Asger Ottar Alstrup wrote:

Do you have an indication of the overhead when synching? If X bytes are
different in a repository of size Y, how much data is transferred?  I
understand that you can not give an accurate formula, but I hope it is a
linear function in X only, and that the constant factor in front of X is
less than 2.

it is not just a function of X, but it is close to that.
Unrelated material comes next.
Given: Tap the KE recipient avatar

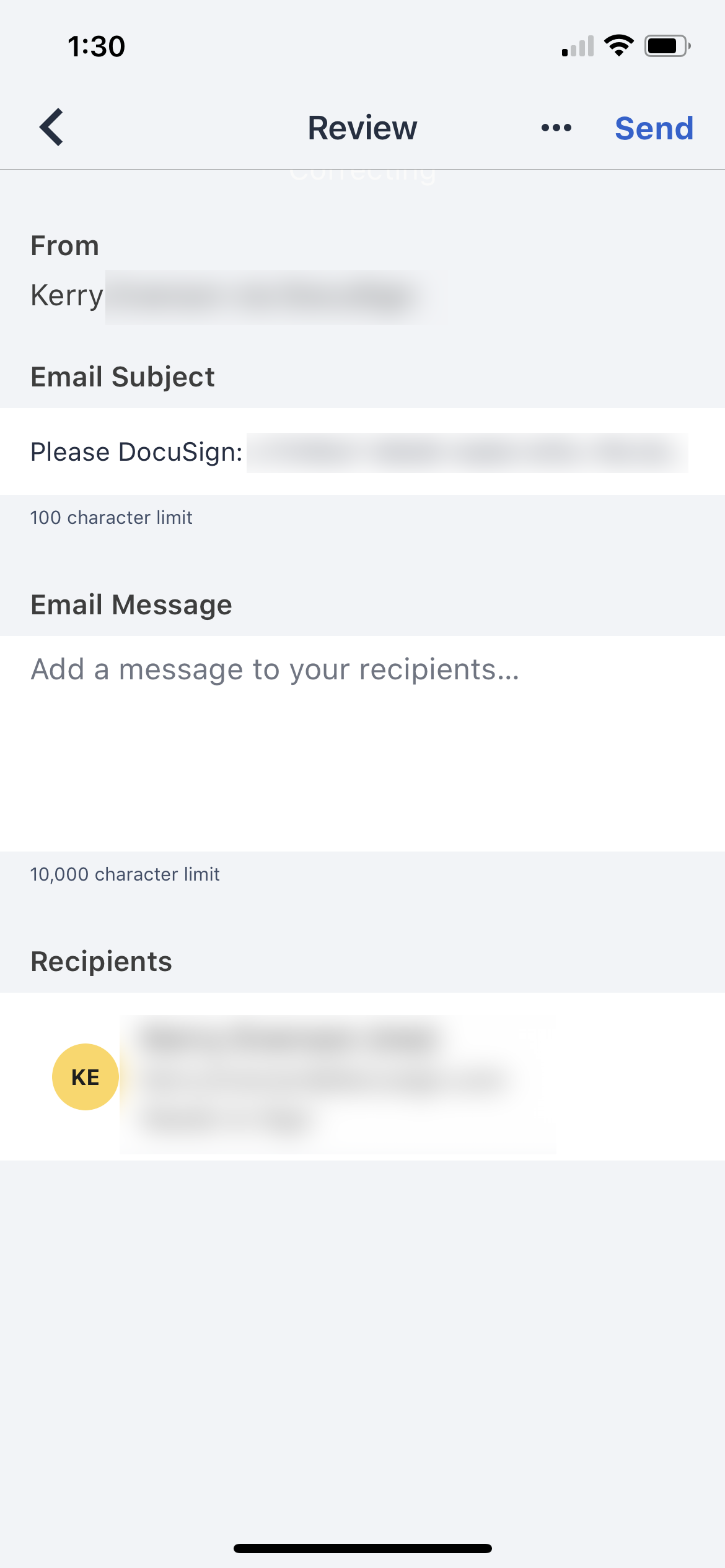Looking at the screenshot, I should [x=86, y=1077].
I will explain the protocol and you can see where the overhead is.

  - the hashed index exchange happens only over manifest certs and keys.
    after that the manifest certs imply an ancestry graph, the ancestry
    graph implies a manifest data / delta structure, each manifest edge
    implies a file data / delta structure. so once the keys and certs
    are exchanged there is no more overhead, just streaming requests
    and responses.

  - the manifest cert synchronization will probably be the only source
    of "increasing" overhead with time. it will be bounded by something
    like (forgive the inaccuracy, I haven't done detailed analysis):

         ~ log_B(K) * N

    where N is the number of certs eventually found missing (and thus
    transmitted), K is the size of your cert set, and B is a tunable
    branching factor serving as the log base, currently set to 16.
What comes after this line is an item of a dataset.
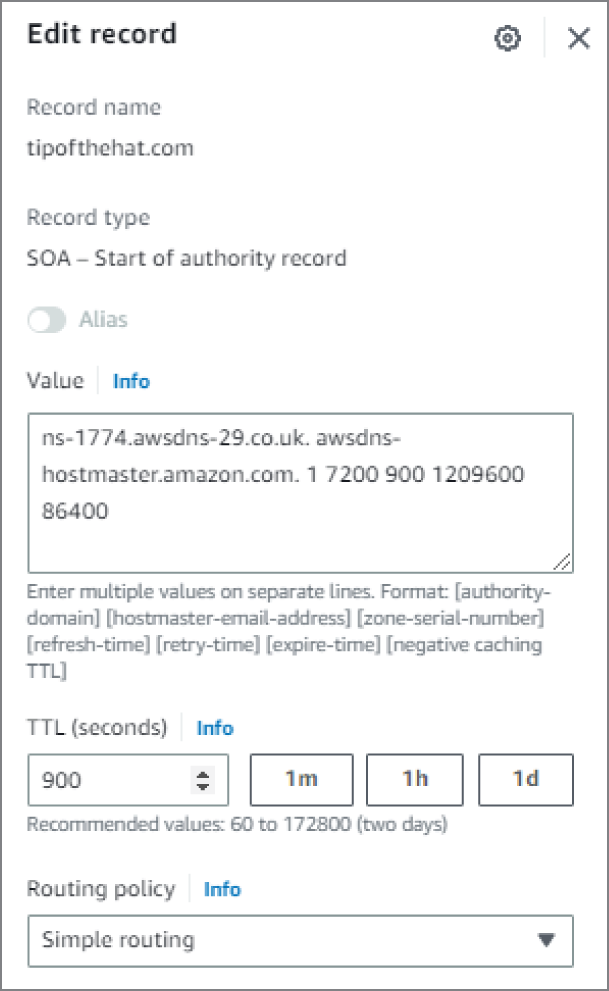Screen dimensions: 609x991
Task: Close the Edit record panel
Action: point(579,39)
    two further qualifications should be made: the number N should
    really be smaller since each path of length L through the hashed
    index has N*(B^-L) probability of sharing a prefix with another
    path -- or some such factor -- and the overall *size* of each index
    node, in bytes, varies with the load of the tree, though the formula
    for that is proving a bit uglier than I feel like working out in
    the first email of the morning.

  - note that this only scales with the number of *manifest* certs, so
    it is really scaling with about 4 * number-of-change-sets-in-branch,
    which for most practical users will mean no more than 4 (or 5
    if you're talking about the linux kernel) index exchanges per
    missing element. each index node varies between about 50 and 400
    bytes (depending on load) so in the worst realistically imaginable
    case, with these branching settings, it could cost say 1.6k of sync
    traffic to pick out a missing node in amongst a quarter million
    changesets (which -- ballpark -- is about 75mb of certificates).
    but you'd only see that if there were only a couple missing nodes;
    if there are "lots", the number of shared prefixes will rise and the
    efficiency will improve a bit.

  - in practical terms: I just tested a netsync of a change to monotone
    against an HTTP post of the same change (using old packets) and the
    netsync used fewer bytes, despite including a synchronization of
    196-cert collection. the netsync encodings are all a bit tighter
    than those used for packets.

What about security? Can you encrypt the data transferred?

not at the moment, but it's not beyond reason. it does authenticate the peers connecting, with RSA signatures on nonces, and calls a lua hook to evaluate their read/write access to the collection they're syncing. if you want "transport" encryption, you could also just tunnel the connection over SSH. should work fine.